Violating Moth Ball Product Labels
What’s this about? How does using a mothball on a snake violate product labels? Well, if you have some mothballs around, you only need to read the use instructions on the product label. It’s not designed to be used outdoors.
Now we all know that snake encounters are mostly outdoors.
As such, the logic would be that mothballs will be placed around your home to serve as a deterrent. This is where the violation of use instructions arises.
Creating a Toxic Environment for Beneficial Insects
Beneficial insects around your garden or surroundings are known to help with pollination as well as pest control.
Such beneficial insects include damsel bugs, braconid wasps, minute pirate bugs, lady beetles, lacewings, ground beetles, soldier beetles, bees, tachinid flies, and spined soldier bugs just to name a few.
Mothballs are toxic to such beneficial insects and either repels or kills them. You don’t want to cause a problem while seeking to apply an ineffective pesticide.
Toxic to Mammals
Mothballs are toxic to mammals and will cause all sorts of health issues or complications when significantly inhaled. Its key ingredients are naphthalene or paradichlorobenzene.
These are known to have toxic effects on both humans and animals.
Such mammals include dogs, cats, and livestock among others. To save your pets, you’ll need to avoid using mothballs.
Potential to Cause Death in Children
No sane individual wants to apply an insecticide that‘s known to be deadly to infants simply because they want to get rid of snakes. This is exactly what mothballs do.
They’re toxic and could cause death in infants.
Mothballs Are No Longer Popular Insecticides
Due to the toxic effects of mothballs, they’ve been restricted in a lot of regions. In the European Union (EU) for example, mothball use is banned across all member countries.
This shows a clear sign of its dangerous effects on humans and animals.
We’ll also reiterate the fact that these insecticides have no repellent effect whatsoever on snakes. So, you’ll need to look for something else that works.
Mothball Alternatives To Keep Snakes Away
With mothballs proven to be ineffective on snakes, what alternatives are there? This is a vital question that enhances your response to an existing snake problem.
Luckily there are several ways to go about solving this problem.
The methods included here are mostly natural and safe.
Instead of Moth Balls, have a Perch Pole Installed
Here, you want to attract predators to your yard or surroundings.
Excellent snake predators include owls and hawks. Where the pole is installed should be such that provides a clear view of your surroundings.
Ditch Moth Balls and Trim Your Lawn Short
Mothballs will do nothing to solve your snake problem. So, rather than wasting time on what doesn’t work, why not have your lawns well-trimmed?

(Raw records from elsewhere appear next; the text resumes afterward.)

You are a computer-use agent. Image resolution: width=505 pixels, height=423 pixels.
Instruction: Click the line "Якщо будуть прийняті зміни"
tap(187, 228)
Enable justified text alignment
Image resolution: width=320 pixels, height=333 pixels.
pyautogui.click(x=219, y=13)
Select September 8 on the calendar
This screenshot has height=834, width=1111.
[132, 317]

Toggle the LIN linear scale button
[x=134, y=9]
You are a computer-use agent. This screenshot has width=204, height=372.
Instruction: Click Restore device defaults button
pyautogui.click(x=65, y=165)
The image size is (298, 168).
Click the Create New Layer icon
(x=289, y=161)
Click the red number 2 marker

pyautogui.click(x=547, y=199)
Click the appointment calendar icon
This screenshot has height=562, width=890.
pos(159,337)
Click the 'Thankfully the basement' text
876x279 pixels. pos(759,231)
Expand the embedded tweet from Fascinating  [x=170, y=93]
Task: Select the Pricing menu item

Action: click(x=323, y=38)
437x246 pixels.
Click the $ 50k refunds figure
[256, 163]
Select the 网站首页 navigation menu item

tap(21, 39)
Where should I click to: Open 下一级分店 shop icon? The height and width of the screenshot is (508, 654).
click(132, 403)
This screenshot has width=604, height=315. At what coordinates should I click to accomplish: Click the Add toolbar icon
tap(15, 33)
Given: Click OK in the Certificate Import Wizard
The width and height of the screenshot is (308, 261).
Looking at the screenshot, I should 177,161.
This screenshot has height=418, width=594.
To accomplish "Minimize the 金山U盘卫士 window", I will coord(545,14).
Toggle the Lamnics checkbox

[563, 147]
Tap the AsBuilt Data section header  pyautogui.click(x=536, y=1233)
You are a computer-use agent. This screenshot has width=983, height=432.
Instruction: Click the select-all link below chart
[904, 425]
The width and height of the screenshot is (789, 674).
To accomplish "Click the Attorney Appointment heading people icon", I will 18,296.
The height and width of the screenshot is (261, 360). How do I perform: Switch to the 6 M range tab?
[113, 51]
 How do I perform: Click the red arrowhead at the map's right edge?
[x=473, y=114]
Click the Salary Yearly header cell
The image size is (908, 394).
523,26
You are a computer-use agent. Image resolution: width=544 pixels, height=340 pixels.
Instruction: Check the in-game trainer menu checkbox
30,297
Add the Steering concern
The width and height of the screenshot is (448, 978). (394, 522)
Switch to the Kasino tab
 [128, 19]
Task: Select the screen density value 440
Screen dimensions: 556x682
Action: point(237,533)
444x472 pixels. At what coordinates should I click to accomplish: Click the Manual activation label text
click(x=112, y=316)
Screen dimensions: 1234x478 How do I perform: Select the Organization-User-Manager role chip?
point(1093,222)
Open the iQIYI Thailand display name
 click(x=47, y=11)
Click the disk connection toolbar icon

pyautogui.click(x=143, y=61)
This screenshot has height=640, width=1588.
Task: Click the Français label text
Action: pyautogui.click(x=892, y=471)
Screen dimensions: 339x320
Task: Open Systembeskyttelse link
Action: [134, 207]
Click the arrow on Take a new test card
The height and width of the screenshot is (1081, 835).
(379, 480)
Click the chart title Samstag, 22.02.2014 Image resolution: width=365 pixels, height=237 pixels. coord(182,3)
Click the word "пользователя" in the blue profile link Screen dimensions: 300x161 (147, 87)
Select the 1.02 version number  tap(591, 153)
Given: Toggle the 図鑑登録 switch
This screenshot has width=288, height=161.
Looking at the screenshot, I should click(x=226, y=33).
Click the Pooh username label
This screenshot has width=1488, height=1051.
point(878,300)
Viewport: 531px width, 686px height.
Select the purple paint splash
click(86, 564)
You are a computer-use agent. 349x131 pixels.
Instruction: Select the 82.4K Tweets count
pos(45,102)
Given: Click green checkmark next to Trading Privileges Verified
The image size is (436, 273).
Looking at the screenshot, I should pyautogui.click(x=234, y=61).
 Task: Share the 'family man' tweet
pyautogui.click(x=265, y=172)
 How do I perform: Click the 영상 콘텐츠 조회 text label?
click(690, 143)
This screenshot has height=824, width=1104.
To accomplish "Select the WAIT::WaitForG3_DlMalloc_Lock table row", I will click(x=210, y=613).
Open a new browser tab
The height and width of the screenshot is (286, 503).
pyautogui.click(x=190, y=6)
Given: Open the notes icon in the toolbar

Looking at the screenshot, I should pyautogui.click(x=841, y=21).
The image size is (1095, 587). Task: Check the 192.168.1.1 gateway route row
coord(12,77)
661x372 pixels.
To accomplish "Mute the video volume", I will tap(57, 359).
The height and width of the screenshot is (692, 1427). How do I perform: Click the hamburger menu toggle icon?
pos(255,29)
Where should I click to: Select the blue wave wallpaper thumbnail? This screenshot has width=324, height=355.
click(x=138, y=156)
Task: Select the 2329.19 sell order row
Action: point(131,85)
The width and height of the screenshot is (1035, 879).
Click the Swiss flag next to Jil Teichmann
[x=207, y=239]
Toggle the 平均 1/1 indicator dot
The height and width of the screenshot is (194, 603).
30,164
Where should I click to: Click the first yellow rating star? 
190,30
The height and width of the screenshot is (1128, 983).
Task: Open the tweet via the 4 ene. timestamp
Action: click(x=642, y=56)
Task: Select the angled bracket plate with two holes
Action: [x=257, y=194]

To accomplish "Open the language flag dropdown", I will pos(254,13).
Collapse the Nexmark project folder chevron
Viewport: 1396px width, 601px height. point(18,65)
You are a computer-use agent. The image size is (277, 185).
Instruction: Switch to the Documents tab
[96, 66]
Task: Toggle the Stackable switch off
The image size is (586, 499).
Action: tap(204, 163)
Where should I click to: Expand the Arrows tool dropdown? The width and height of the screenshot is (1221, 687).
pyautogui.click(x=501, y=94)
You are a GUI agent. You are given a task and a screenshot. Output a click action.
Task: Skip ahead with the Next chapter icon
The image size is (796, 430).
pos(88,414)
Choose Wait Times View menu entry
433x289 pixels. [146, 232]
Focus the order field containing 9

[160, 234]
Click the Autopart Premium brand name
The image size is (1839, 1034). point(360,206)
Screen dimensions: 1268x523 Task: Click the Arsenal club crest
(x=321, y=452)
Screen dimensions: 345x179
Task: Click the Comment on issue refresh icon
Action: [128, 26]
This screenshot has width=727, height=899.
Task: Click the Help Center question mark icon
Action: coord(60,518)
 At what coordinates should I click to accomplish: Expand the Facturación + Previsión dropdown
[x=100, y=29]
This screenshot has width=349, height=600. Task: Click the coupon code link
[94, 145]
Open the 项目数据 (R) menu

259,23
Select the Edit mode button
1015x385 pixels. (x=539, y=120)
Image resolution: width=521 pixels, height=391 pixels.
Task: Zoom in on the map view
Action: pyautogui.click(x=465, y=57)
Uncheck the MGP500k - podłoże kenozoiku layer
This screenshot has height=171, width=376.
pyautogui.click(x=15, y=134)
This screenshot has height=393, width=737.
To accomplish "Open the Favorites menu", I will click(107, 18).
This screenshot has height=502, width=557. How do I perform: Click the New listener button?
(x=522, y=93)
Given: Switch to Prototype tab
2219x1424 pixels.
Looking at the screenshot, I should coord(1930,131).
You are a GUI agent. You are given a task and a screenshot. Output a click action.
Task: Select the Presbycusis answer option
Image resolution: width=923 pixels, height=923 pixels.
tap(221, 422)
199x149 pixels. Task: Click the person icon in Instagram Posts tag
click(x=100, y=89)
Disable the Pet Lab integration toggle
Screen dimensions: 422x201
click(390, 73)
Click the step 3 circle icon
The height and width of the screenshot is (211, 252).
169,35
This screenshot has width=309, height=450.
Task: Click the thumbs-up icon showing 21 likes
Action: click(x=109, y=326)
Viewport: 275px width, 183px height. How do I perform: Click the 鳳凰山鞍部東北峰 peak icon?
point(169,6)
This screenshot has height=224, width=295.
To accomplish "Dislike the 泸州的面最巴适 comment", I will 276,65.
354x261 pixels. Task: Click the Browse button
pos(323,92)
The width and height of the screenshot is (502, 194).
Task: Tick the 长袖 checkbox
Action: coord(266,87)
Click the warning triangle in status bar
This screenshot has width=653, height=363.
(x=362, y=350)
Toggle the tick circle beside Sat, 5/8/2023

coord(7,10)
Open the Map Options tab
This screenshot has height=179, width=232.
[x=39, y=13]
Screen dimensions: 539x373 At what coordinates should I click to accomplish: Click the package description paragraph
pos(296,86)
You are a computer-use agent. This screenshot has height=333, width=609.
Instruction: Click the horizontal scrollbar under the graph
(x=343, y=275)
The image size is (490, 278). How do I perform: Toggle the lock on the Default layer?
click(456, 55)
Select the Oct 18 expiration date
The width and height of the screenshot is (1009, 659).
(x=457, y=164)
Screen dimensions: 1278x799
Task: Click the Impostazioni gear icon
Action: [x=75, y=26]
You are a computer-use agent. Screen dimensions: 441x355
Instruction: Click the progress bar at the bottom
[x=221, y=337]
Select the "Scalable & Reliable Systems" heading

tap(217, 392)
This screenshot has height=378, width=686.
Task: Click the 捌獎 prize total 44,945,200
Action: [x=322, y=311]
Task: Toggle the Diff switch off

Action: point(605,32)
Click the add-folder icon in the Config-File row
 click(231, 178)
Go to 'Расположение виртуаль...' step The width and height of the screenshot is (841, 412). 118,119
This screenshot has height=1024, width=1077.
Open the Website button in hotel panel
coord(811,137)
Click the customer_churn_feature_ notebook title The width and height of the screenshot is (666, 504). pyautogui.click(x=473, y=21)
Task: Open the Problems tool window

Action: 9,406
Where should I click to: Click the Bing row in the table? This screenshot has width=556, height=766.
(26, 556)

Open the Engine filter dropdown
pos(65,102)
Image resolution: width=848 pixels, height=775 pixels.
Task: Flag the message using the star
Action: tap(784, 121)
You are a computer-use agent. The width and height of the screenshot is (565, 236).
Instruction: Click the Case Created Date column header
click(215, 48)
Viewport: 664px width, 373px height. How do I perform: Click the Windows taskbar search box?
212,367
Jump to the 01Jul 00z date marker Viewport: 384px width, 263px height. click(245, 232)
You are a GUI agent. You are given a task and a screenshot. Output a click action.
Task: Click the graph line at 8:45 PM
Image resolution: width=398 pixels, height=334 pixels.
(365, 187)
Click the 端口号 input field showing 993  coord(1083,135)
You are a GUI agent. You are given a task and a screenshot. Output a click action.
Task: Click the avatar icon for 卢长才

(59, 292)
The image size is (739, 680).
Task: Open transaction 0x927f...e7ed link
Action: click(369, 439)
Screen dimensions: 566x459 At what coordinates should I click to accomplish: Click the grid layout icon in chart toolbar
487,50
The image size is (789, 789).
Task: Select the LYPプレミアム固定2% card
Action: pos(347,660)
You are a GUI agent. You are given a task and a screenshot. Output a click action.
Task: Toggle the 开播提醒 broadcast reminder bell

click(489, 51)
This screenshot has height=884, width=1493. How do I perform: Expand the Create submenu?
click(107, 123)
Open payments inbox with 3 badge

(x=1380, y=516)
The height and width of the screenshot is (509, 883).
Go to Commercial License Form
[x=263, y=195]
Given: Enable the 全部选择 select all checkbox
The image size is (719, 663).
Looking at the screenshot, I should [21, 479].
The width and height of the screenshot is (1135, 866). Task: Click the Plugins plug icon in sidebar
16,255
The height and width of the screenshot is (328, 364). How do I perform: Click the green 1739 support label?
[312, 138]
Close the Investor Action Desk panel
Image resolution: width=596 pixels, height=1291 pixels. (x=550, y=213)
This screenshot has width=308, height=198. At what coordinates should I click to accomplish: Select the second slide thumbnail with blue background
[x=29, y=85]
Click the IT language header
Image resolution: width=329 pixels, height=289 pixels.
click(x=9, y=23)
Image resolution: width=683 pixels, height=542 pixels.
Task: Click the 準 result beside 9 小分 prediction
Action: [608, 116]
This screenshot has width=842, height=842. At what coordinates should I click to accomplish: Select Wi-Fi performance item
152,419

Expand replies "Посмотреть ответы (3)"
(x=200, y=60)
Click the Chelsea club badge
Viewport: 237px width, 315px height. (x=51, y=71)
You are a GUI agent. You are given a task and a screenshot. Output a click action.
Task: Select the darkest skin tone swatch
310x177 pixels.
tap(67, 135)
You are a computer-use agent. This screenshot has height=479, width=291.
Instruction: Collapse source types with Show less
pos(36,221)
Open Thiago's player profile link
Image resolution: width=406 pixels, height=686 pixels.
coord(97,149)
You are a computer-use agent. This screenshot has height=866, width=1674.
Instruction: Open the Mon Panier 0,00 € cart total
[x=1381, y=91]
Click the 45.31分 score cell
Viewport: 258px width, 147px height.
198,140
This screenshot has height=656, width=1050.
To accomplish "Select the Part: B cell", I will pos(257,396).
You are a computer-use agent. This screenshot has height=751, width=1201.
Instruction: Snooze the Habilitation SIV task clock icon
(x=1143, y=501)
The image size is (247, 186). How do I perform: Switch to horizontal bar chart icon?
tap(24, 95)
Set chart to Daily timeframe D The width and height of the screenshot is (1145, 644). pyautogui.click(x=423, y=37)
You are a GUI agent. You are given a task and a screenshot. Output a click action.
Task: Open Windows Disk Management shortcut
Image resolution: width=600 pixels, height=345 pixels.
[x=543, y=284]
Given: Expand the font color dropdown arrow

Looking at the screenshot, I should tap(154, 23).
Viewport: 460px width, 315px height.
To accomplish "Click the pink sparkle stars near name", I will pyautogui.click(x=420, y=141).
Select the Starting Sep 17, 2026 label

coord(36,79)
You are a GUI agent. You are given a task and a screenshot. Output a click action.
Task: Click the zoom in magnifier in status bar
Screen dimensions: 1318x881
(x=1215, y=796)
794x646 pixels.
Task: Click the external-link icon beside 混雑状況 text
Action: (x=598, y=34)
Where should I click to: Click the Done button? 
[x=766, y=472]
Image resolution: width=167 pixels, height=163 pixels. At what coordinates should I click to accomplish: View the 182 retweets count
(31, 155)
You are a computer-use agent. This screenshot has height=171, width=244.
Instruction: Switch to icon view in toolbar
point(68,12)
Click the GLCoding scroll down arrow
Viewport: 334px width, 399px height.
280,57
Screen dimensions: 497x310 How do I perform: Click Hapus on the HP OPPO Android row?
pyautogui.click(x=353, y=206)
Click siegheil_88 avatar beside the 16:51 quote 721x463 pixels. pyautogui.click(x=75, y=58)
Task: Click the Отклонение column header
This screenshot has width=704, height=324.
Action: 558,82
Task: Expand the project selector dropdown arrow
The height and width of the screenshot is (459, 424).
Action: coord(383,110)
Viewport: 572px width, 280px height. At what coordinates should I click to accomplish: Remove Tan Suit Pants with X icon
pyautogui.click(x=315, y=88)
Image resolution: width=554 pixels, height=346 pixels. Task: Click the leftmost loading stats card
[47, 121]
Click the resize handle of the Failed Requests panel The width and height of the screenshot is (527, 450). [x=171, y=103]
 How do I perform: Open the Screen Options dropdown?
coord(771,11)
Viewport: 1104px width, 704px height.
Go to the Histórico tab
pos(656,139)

This action helps eliminate any hiding spots used by snakes to stick around your property.
Moving your Bird Feeder is a More Reliable Way to Handle Snake Problems
Another effective, yet simple approach to snake control involves moving your bird feeder. You’ll need to understand the connection between such feeders and snakes to appreciate this action.
When birds feed, they litter the ground below with their food.
Now, rodents come around to feed. When they do, snakes find the area inviting due to the presence of prey (rodents). By simply removing such feeder, you’ve succeeded in eliminating the incentive for snake presence.
Removing Clutter is Way More Effective
Rather than spend time on something that won’t work, why not have clutter removed from your surrounding?
Clutter is a broad term that refers to wood stockpiles, rocks, and so many other objects piled too close to your home. These are potential hiding spots for snakes that may attract them.
Landscape Materials Matter
Snakes will seize the opportunity to come around when perfect conditions are present. One of them is the material used for landscaping.
Certain materials like large rocks and mulch could provide harborage to overwintering snakes.
The idea of using mothballs as snake repellent is faulty and won’t give any results. Rather, it will create all sorts of problems as highlighted above.